Stored items:
--------------------------------------------------
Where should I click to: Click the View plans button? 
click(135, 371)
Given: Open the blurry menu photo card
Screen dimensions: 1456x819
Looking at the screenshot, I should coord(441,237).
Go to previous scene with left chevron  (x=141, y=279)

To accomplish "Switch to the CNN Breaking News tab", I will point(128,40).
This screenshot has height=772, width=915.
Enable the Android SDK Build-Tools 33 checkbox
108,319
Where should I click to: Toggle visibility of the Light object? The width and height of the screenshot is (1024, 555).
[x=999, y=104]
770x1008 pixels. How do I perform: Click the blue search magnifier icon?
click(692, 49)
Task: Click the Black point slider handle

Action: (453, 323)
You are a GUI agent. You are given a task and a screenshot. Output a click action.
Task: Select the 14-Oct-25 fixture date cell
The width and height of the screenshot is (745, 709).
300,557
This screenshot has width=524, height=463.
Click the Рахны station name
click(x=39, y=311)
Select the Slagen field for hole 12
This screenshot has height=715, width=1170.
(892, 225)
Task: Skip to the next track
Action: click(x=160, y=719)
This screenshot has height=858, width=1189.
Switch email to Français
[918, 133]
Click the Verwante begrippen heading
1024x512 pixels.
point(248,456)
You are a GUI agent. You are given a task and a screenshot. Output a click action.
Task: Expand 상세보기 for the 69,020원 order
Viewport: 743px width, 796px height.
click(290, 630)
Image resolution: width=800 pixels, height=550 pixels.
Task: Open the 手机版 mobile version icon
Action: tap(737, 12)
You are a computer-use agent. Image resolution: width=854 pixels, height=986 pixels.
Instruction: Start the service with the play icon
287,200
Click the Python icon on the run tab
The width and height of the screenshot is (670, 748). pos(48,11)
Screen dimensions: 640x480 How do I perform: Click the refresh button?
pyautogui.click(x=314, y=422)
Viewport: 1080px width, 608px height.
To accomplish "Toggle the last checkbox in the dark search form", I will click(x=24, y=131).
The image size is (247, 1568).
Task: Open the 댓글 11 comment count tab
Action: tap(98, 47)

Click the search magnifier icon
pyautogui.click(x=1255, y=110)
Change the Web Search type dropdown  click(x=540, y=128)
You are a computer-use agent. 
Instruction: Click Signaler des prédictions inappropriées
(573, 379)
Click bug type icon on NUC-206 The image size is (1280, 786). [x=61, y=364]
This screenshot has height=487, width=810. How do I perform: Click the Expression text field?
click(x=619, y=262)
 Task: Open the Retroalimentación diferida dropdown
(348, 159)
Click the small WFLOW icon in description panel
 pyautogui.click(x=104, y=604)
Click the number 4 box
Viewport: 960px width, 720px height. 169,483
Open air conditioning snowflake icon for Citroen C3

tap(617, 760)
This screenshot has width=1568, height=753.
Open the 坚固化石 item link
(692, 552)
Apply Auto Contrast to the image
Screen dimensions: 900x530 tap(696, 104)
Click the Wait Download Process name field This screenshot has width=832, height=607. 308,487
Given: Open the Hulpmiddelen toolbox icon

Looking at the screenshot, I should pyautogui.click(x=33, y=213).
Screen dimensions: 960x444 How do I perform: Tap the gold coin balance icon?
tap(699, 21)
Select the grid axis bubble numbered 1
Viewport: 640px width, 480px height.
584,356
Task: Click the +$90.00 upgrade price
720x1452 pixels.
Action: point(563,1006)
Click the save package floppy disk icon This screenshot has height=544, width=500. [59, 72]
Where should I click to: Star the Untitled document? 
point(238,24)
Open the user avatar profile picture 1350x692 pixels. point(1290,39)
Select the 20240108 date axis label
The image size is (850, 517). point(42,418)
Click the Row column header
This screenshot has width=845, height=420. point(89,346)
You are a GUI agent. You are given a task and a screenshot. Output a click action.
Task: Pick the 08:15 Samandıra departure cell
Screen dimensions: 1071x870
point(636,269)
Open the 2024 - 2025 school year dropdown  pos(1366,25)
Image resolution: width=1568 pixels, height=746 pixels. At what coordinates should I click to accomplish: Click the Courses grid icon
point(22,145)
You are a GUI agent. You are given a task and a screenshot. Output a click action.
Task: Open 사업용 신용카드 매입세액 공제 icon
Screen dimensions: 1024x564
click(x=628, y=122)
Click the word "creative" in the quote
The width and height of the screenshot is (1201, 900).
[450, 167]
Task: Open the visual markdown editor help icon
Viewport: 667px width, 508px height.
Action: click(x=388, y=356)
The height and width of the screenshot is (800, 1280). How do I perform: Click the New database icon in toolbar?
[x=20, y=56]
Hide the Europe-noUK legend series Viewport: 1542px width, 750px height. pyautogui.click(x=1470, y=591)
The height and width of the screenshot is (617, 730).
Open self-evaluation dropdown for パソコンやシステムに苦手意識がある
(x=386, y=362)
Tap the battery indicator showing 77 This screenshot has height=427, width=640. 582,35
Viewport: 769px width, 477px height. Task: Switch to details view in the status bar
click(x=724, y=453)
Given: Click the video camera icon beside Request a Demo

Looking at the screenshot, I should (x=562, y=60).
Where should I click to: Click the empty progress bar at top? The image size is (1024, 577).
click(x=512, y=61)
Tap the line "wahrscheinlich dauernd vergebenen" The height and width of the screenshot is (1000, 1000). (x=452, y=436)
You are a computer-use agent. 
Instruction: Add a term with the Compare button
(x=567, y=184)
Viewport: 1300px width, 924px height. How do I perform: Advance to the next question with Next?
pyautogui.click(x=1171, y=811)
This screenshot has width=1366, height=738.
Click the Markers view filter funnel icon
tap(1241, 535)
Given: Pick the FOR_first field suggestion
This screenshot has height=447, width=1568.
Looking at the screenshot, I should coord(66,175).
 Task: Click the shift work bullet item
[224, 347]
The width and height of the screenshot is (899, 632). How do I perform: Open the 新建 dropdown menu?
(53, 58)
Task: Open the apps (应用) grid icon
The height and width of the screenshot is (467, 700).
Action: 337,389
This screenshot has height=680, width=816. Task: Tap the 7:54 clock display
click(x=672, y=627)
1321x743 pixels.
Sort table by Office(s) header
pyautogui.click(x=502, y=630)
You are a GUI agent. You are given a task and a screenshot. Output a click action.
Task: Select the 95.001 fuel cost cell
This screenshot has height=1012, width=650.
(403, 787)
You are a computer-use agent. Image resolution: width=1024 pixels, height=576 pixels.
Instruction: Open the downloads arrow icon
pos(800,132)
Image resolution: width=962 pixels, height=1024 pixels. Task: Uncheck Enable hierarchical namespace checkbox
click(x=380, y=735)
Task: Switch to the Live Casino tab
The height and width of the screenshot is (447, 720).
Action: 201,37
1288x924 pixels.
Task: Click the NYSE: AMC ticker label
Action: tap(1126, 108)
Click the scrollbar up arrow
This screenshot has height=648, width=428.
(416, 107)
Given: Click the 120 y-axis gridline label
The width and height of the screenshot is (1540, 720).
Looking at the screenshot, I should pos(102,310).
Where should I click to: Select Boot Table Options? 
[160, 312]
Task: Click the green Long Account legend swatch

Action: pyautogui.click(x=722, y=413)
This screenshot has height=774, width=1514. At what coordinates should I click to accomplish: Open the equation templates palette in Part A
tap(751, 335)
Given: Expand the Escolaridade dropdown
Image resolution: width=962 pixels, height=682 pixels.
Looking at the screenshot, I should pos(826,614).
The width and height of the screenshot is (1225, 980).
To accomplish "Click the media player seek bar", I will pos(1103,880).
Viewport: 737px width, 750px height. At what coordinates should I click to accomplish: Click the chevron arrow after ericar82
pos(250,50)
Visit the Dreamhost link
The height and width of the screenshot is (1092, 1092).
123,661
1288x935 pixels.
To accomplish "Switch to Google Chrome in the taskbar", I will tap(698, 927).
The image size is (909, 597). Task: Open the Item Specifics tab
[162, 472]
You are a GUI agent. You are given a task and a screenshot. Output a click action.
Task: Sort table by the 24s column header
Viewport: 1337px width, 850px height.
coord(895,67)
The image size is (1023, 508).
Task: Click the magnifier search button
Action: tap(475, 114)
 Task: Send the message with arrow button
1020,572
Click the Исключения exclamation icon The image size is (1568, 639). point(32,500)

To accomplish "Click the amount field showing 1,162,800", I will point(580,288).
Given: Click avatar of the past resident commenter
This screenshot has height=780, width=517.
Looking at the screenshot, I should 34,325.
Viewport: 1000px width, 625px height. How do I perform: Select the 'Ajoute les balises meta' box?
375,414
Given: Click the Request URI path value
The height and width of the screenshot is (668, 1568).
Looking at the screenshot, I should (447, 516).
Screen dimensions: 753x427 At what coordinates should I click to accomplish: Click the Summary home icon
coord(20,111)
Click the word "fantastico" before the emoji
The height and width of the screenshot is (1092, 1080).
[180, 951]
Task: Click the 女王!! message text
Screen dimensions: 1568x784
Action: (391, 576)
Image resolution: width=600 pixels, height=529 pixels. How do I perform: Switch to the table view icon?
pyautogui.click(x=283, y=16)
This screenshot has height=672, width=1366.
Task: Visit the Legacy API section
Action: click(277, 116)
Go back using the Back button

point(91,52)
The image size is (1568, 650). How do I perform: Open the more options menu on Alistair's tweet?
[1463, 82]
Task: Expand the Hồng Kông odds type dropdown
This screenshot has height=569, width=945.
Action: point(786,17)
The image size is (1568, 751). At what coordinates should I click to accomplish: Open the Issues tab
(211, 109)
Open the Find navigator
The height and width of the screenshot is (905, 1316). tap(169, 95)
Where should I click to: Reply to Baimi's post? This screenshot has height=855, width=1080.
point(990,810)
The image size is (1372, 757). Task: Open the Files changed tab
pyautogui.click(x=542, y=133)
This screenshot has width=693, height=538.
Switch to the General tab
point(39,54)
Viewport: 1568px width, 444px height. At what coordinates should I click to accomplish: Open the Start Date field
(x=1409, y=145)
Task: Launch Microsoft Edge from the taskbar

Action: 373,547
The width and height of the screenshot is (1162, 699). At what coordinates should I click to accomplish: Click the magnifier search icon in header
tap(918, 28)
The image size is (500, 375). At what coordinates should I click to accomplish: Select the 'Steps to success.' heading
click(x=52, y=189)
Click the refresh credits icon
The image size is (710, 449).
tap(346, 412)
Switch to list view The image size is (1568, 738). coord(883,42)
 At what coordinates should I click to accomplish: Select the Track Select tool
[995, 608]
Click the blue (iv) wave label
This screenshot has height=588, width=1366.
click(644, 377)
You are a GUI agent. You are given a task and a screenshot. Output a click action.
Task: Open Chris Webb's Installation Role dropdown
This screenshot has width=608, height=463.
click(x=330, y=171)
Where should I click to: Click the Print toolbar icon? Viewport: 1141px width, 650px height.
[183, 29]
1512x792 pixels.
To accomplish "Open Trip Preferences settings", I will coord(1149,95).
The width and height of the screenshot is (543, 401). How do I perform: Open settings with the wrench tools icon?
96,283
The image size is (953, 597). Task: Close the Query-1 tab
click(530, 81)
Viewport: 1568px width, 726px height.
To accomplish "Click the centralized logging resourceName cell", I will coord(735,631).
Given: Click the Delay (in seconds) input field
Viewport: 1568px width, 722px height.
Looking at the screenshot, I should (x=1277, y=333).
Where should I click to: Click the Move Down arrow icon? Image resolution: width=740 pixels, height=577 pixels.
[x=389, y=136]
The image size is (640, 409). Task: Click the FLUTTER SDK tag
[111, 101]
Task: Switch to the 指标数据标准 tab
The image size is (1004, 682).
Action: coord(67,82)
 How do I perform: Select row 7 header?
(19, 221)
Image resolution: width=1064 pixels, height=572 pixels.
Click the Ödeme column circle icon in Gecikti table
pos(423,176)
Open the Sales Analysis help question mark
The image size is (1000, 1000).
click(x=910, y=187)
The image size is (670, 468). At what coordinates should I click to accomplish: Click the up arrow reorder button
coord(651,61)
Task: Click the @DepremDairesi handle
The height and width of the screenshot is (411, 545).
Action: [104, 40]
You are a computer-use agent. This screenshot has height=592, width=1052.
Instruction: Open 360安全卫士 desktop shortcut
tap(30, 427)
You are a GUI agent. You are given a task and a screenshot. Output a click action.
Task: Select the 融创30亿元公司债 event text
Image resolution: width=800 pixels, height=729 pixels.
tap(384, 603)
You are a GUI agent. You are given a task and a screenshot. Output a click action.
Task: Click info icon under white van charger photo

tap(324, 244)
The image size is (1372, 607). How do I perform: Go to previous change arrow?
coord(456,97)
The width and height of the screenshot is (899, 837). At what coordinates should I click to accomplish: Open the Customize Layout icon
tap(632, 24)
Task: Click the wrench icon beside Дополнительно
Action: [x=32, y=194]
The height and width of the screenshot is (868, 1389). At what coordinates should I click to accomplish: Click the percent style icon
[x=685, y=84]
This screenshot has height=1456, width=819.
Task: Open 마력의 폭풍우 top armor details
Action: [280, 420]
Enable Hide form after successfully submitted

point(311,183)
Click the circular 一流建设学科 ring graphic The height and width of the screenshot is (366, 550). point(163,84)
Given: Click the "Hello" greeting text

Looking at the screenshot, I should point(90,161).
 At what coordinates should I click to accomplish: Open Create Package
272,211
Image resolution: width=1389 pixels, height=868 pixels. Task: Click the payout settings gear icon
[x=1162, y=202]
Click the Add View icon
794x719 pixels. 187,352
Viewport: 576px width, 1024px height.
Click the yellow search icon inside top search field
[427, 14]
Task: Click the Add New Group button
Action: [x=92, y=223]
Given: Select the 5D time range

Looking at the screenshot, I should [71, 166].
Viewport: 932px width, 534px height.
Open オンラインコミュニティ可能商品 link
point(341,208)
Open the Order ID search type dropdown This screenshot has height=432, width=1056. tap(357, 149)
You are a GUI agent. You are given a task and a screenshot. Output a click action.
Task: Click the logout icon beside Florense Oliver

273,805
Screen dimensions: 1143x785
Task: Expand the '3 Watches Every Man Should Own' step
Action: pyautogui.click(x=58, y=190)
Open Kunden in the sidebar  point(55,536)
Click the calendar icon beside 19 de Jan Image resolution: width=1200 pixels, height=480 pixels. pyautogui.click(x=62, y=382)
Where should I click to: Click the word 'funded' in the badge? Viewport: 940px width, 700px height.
--------------------------------------------------
Whenever a line of the data above includes the word "avatar", copy that line.

* [RESULT]:
Open the user avatar profile picture 1350x692 pixels. point(1290,39)
Given: Click avatar of the past resident commenter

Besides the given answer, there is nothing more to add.